70 Countries Urge U.N. Human Rights Council to Support China Crackdown on Hong Kong

HONG KONG, CHINA - JULY 21: Riot police secure an area inside a shopping mall during a ral
Anthony Kwan/Getty Images

A representative of the leftist dictatorship of Belarus presented a statement to the U.N. Human Rights Council on Friday in defense of the Chinese Communist Party’s erosion of civil rights in Hong Kong, allegedly signed by 70 other U.N. member nations.

China’s state media apparatus effusively celebrated the letter as the support of the entire world behind its policies to crush Hong Kong’s traditional autonomy, protected under a policy known as “One Country, Two Systems.” Beijing agreed to the policy — which bans Hong Kong from seeking sovereignty, and Beijing from imposing communism in the city — when the United Kingdom handed the port city over to China in 1997.

In the past two years, the Chinese Communist Party has implemented increasingly repressive measures to eliminate capitalist democracy, prompting city-wide protests attracting millions of people. After the Beijing-controlled local government failed to pass a law in 2019 that would allow the extradition of anyone present in Hong Kong to China if charged with a violation of communist law, the Beijing National People’s Congress (NPC) passed a law last year that punished four “crimes” with a minimum of ten years in prison: “terrorism,” “secession,” “calls for foreign interference,” and “subversion of state power.”

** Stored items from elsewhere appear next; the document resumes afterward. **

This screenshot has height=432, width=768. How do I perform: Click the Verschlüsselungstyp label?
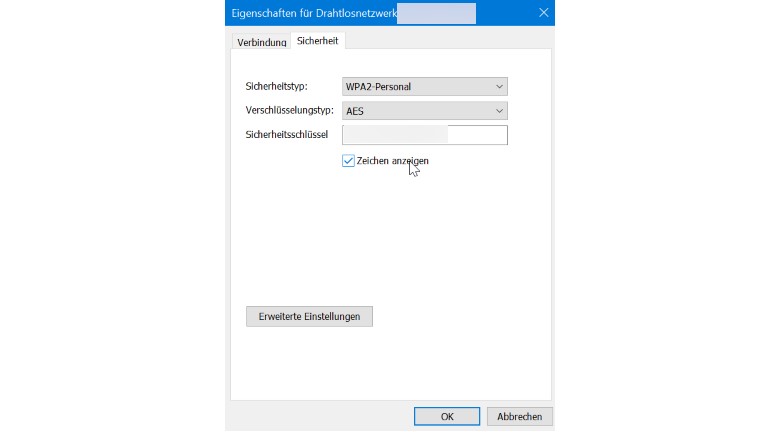[289, 111]
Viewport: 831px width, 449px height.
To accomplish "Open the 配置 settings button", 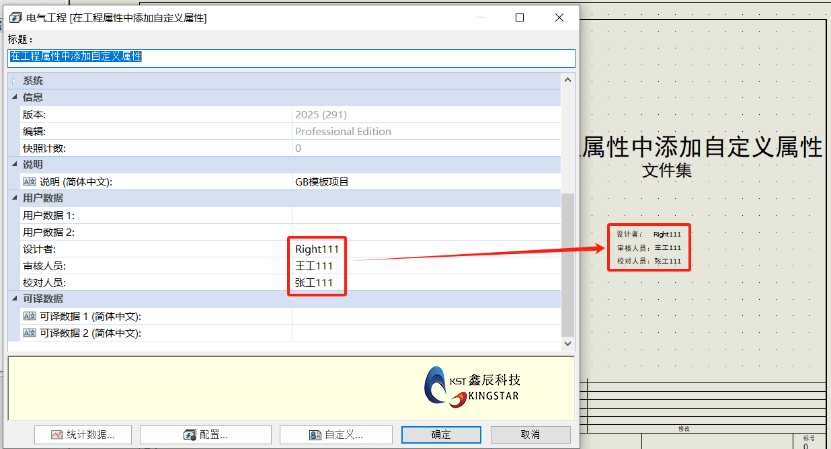I will tap(206, 435).
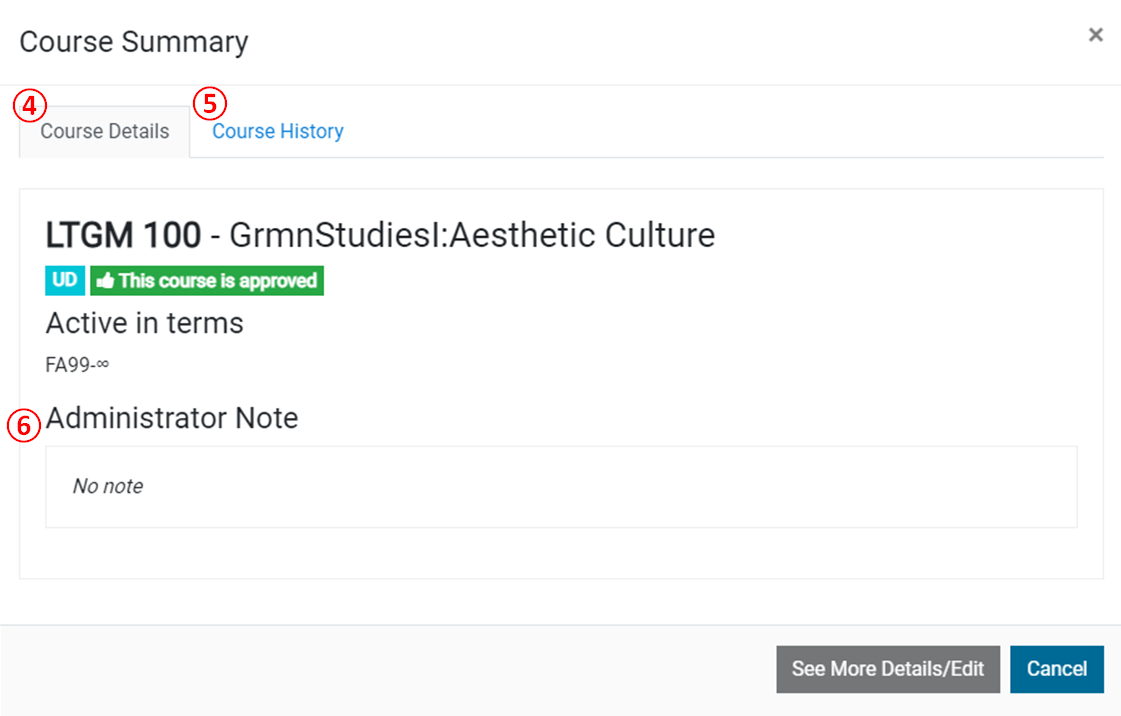Open See More Details/Edit

888,669
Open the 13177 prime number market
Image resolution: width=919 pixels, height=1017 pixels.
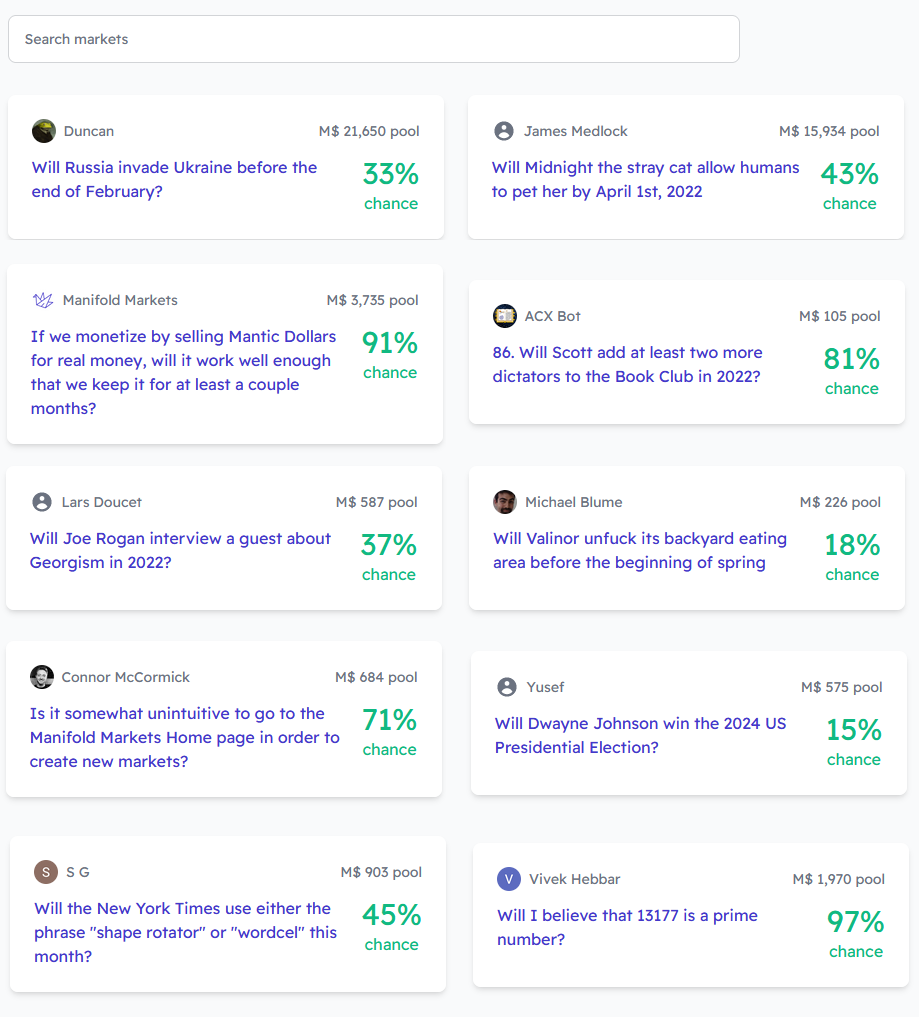point(627,927)
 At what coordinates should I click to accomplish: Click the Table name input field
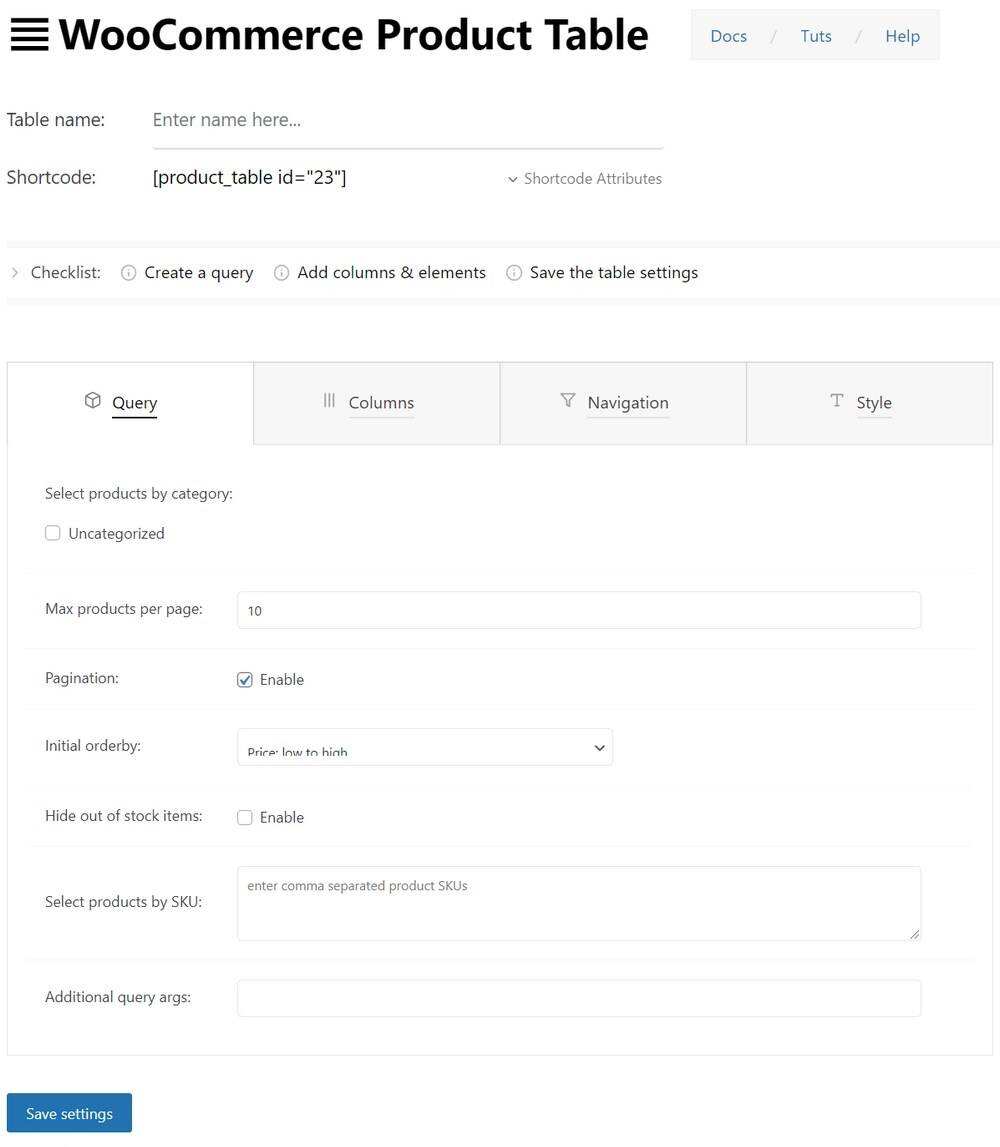[407, 121]
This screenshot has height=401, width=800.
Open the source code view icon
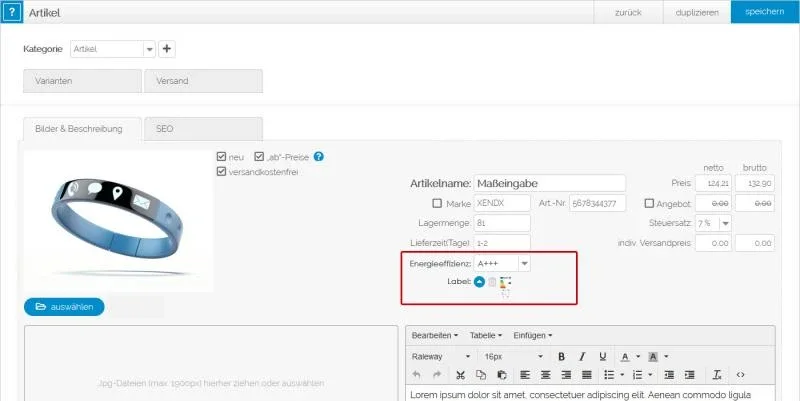[740, 375]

Dozens of Hong Kong pro-democracy activists have been arrested under the so-called “national security” law, including most prominent organizers of protests. This week, with the NPC back in session, Beijing will seek to implement new laws that ban those not deemed “patriots” by the Communist Party from holding public office in Hong Kong.

In this context, the government of Belarus — itself engulfed in popular pro-democracy protests — presented a letter to the Human Rights Council on behalf of 70 countries, which Chinese coverage of the letter did not identify, supporting China’s repression of the people of Hong Kong. Belarus is not a member of the Human Rights Council but China — and rogue state allies like Russia, Cuba, and Venezuela — do enjoy seats in the venue. The U.N. Human Rights Council’s nominal purpose is to defend international human rights, a purpose critics say has been lost as a growing number of human rights violators earn seats on the Council.

“We support China’s implementation of ‘one country, two systems’ in the Hong Kong Special Administrative Region,” the letter read, referring to China’s policies contradicting the “One Country, Two Systems” policy. “Since the Law of the People’s Republic of China on Safeguarding National Security in the Hong Kong Special Administrative Region came into force, Hong Kong has got rid of turbulence and gradually restored stability.”

“The Hong Kong Special Administrative Region is an inalienable part of China, and Hong Kong affairs are China’s internal affairs that brook no interference by any external forces. We urge the relevant sides to respect China’s sovereignty and stop interfering in Hong Kong affairs as well as China’s internal affairs,” the letter concluded.

China’s state-run Global Times propaganda newspaper noted Friday that the NPC, currently open for lawmaking as part of China’s annual “Two Sessions,” is working on a “detailed draft decision to overhaul the Hong Kong electoral system with the aim of fixing existing loopholes.” The law, it continued, would “effectively implement the political principle of only patriots governing the city,” meaning politicians loyal to Beijing.

The Chinese Foreign Ministry applauded the letter by calling “crystal-clear” proof that its repression of Hong Kong citizens was politically healthy for the city.

“China is determined in safeguarding national sovereignty, security and development interests, in implementing “one country, two systems,” and in upholding prosperity and stability in Hong Kong,” Foreign Ministry spokesman Wang Wenbin said during Friday’s press briefing. “We urge the relevant parties to strictly observe international law and basic norms governing international relations, and stop interfering in Hong Kong affairs and China’s internal affairs in any way.”

The letter is the second of its kind to the U.N. In July 2020, North Korea, Venezuela, Cuba, Afghanistan, and other repressive states similarly pressured the U.N. Human Rights Council with a joint statement in defense of the “national security law” passed to criminalize pro-democracy protests. Chinese allies in the Human Rights Council have similarly defended Beijing’s genocide campaign against Uyghur people in western Xinjiang, where the Communist Party has built hundreds of concentration camps to eliminate the ethnic minority group.

On the Council, China has used its position to divert attention away from growing concerns about its genocide by accusing the United States — which left the council under President Donald Trump but has requested to return under President Joe Biden — of various alleged human rights abuses. At a Council meeting in November, China’s envoy decried alleged “systematic racism” in the United States, citing it as a distinctly egregious human rights abuse in the world, and used his speech time to urge Washington to “root out systematic racism, address widespread police brutality and combat discrimination against African- and Asian-Americans.”